Shale oil leads to boom in Texas Permian Basin

Houston Chronicle:
The Permian Basin of West Texas is experiencing an oil boom, leading some of the region’s top oilmen to predict that Texas oil production will double within five to seven years. 
Oil drillers over the last eight years have found that the dense oil rock of the basin surrounding Midland and Odessa responds well to hydraulic fracturing, releasing lush yields. Total oil production last year in Texas averaged more than 1 million barrels per day for the first time since 2001. 
“Right in the basin, we could get up to 2 million barrels a day,” Jim Henry of Midland-based Henry Resources told The Dallas Morning News for an article in its Sunday’s edition. 

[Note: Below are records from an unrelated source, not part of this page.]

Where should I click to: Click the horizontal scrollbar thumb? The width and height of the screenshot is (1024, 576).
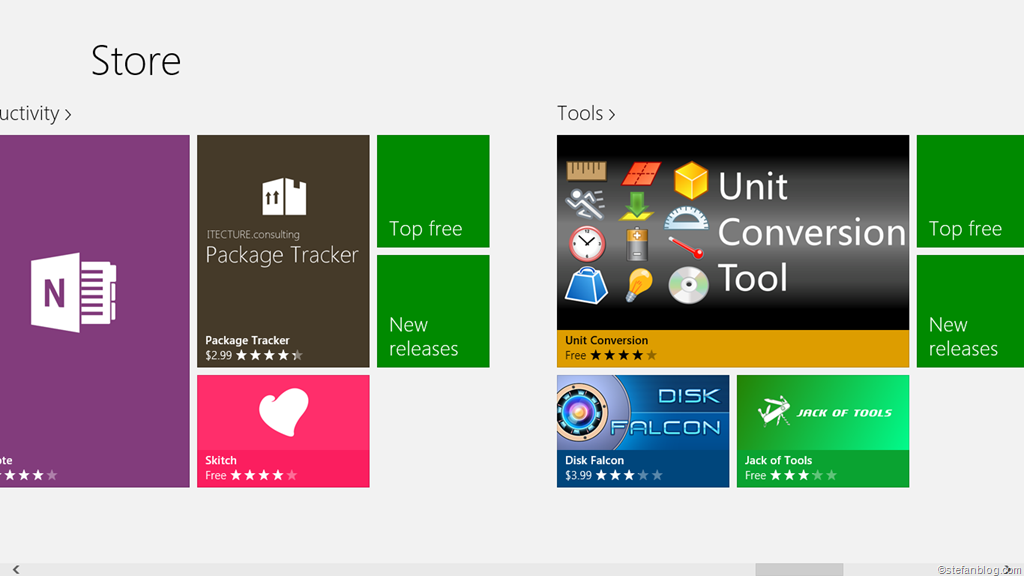799,569
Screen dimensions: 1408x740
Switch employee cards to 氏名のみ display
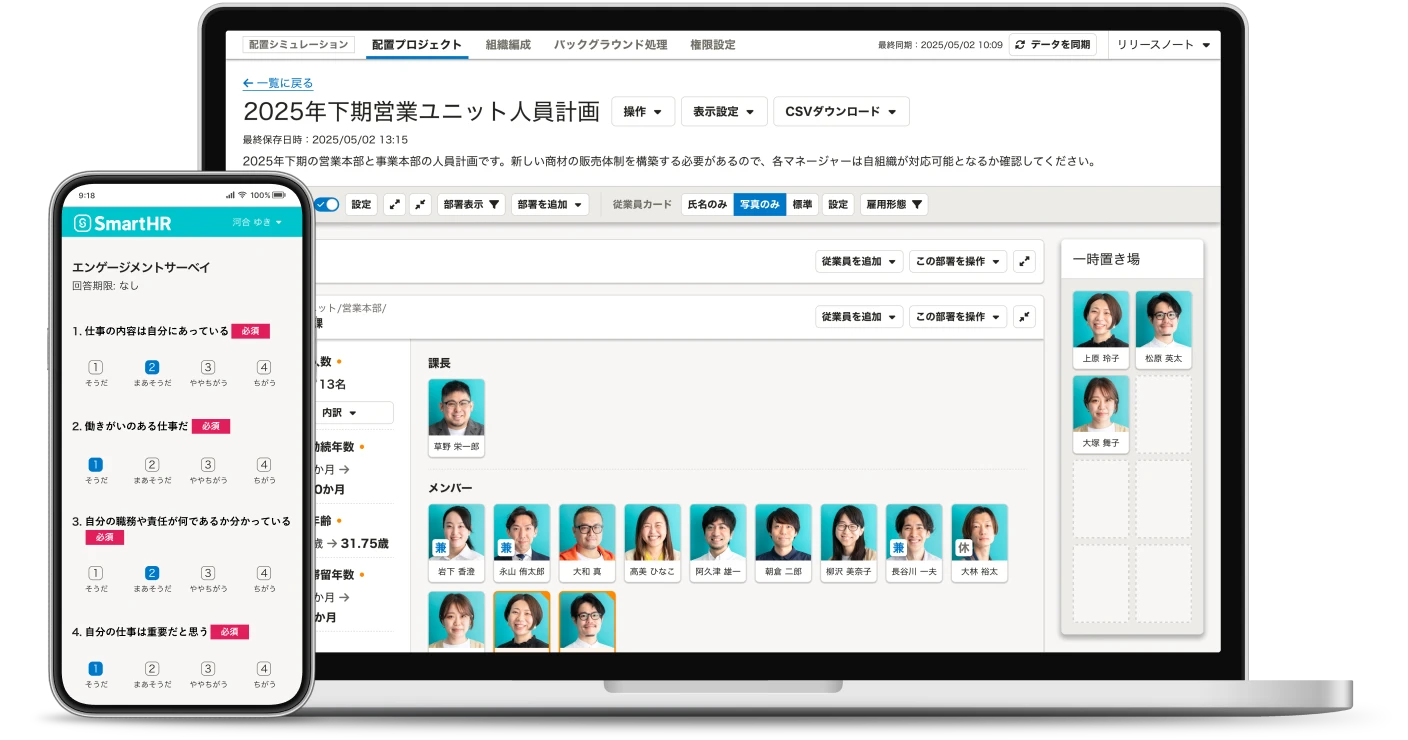click(707, 205)
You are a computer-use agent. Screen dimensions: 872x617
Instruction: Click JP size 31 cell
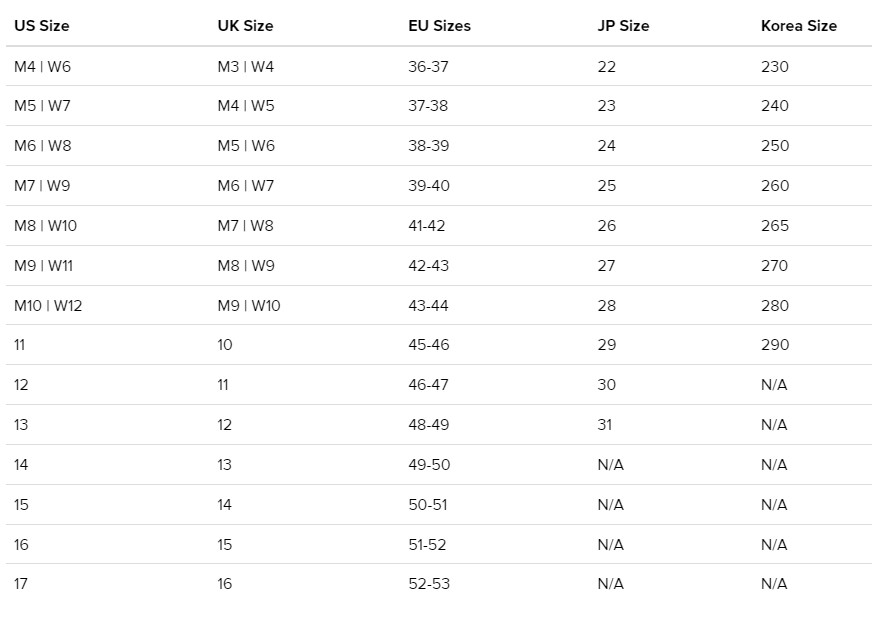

“I’ve been totally surprised by the amount of oil we’re finding out in the shale zones,” Scott Sheffield, chairman and chief executive of Irving-based Pioneer Natural Resources Co., told the newspaper. 
“We have 30 billion barrels of new oil discoveries,” said Tim Leach, chairman and CEO of Midland-based Concho Resources. “It can be hard to get your mind around that. 
The cloud on the horizon is the persistent drought that has gripped the region. Hydraulic fracturing, or “fracking,” requires massive amounts of water to pump into the ground under high pressure. 
Drillers also worry about the prospect of tax increases and limits placed on land use by the presence of such endangered species as the dunes sagebrush lizard.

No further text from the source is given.